The investigation particularly aimed at analyzing and developing a better model with object detection-based machine language-adopted architecture where it could attain higher precision rate than average metric scores attained by the existing models. The study adopted IOU metric-evaluation that uses mAP (mean average of precision) which examines and evaluates the developed object detection model. Table 2 summarizes the performance of both proposed model and other existing model in terms of training time (TT), number of iterations (NI) mAP and total loss (TL) during the simulation of training phase. It is observed that the developed model (RCNN with detectron2 and fast RCNN) architecture acquired higher precision rate of 97.90% (98% approximately) than other models.

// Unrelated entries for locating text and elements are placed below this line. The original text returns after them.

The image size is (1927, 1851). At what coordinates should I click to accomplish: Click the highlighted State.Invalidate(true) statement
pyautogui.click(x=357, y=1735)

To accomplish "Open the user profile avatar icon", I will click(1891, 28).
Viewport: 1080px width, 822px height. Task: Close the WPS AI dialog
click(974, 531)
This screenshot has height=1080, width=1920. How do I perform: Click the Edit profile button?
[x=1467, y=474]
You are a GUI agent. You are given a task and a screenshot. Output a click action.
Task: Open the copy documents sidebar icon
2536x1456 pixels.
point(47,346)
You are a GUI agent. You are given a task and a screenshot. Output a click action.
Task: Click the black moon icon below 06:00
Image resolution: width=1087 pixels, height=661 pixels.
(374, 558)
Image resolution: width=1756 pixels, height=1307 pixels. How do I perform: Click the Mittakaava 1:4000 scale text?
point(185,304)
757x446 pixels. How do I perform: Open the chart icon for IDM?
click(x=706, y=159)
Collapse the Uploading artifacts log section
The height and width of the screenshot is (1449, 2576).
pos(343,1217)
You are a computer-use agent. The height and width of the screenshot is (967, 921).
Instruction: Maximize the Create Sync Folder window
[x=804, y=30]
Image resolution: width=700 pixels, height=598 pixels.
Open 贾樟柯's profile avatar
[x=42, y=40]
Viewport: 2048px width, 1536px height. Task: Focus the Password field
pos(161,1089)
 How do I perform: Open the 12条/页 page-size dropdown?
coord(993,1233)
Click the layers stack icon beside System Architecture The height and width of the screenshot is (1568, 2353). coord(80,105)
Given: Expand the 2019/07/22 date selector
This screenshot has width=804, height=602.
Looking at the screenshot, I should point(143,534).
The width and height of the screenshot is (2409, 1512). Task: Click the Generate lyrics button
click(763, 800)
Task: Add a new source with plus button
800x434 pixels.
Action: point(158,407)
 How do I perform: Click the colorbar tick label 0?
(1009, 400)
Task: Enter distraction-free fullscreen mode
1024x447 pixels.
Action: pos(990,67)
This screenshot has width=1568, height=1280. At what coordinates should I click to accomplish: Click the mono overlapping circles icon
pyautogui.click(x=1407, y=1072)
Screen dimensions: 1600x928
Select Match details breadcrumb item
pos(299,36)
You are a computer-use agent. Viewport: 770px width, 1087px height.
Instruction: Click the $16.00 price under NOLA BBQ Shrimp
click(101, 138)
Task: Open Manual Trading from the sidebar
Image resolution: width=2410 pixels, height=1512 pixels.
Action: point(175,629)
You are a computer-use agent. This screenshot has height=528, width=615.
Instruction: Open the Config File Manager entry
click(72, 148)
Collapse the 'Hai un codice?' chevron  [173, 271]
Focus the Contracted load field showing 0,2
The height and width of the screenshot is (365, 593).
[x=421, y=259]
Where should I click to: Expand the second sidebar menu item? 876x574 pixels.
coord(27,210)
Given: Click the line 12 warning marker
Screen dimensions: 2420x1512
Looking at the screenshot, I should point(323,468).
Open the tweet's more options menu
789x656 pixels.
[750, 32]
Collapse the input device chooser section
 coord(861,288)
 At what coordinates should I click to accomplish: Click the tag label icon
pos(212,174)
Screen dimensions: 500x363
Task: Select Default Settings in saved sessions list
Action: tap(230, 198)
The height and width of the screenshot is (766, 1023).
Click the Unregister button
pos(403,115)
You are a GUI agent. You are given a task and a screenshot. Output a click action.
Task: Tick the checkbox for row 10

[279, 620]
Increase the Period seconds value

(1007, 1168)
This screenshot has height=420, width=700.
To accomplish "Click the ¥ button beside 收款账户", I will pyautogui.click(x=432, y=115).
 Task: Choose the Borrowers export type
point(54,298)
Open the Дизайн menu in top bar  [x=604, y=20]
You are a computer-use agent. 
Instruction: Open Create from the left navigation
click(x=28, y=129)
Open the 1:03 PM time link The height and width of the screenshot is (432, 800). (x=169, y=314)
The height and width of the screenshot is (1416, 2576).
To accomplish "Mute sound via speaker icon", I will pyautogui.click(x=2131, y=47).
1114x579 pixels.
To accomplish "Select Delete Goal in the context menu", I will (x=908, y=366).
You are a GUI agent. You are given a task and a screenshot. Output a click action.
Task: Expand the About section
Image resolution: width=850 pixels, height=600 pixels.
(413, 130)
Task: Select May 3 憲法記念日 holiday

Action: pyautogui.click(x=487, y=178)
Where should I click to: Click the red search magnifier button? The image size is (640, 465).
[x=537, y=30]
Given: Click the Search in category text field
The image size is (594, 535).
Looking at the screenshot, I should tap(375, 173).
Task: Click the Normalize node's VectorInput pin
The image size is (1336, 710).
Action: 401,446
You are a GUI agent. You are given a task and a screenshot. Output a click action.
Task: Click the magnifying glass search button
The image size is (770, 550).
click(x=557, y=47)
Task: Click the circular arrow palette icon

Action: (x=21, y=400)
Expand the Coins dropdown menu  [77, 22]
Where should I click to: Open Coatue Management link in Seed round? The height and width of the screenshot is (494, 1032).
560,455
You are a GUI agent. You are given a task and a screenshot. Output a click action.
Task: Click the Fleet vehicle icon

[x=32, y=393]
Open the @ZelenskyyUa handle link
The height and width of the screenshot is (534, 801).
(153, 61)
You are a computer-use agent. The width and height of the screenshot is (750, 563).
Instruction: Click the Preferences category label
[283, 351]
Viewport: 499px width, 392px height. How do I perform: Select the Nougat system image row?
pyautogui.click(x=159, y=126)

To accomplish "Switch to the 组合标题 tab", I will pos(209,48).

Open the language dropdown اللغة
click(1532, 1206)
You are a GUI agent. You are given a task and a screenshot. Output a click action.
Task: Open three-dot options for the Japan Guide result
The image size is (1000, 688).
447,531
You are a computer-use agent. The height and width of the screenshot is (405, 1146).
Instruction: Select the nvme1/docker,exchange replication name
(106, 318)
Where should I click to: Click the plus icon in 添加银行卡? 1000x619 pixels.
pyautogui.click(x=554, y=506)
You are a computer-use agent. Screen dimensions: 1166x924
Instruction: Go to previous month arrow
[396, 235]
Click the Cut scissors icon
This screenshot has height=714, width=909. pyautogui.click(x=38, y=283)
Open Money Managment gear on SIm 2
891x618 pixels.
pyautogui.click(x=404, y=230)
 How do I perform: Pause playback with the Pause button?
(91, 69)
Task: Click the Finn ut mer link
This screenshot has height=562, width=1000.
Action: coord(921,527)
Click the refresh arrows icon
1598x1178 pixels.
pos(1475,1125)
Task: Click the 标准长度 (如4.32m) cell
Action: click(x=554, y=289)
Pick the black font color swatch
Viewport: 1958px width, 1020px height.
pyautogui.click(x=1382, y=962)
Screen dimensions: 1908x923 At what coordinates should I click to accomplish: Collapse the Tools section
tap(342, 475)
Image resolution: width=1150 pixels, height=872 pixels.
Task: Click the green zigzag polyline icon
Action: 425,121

Table 2 Performance parameters’ evaluation

5 Conclusion and Future Recommendation

The study mainly aimed to developing an Optimized deep learning approach for the prediction of social distance among individuals in public places in real time, which mainly focus with object detection-based machine language-adopted architecture where it could attain higher precision rate than average metric scores attained by the existing models. The extensive trials were conducted with popular state-of-the-art object detection model: RCNN with detectron2 and fast RCNN, RCNN with TWILIO communication platform, YOLOv3 with TL, fast RCNN with YOLO v4, and fast RCNN with YOLO v2. Among all, the proposed (RCNN with detectron2 and fast RCNN) delivers the efficient performance with precision, mAP, TL and TT. The outcomes of the proposed model focused on faster R-CNN for social-distancing norms and detectron2 for identifying the human ‘person class’ towards estimating and evaluating the violation-threat criteria where the threshold (i.e., 0.75) is calculated. The model attained precision at 98% approximately (97.9%) with 87% recall score where IOU was at 0.5. In future, the study may be applied by researcher on similar context through two-stage detectron instead of single with fast R-CNN or DNN as the architecture to find variations and relationships between the same datasets under different techniques.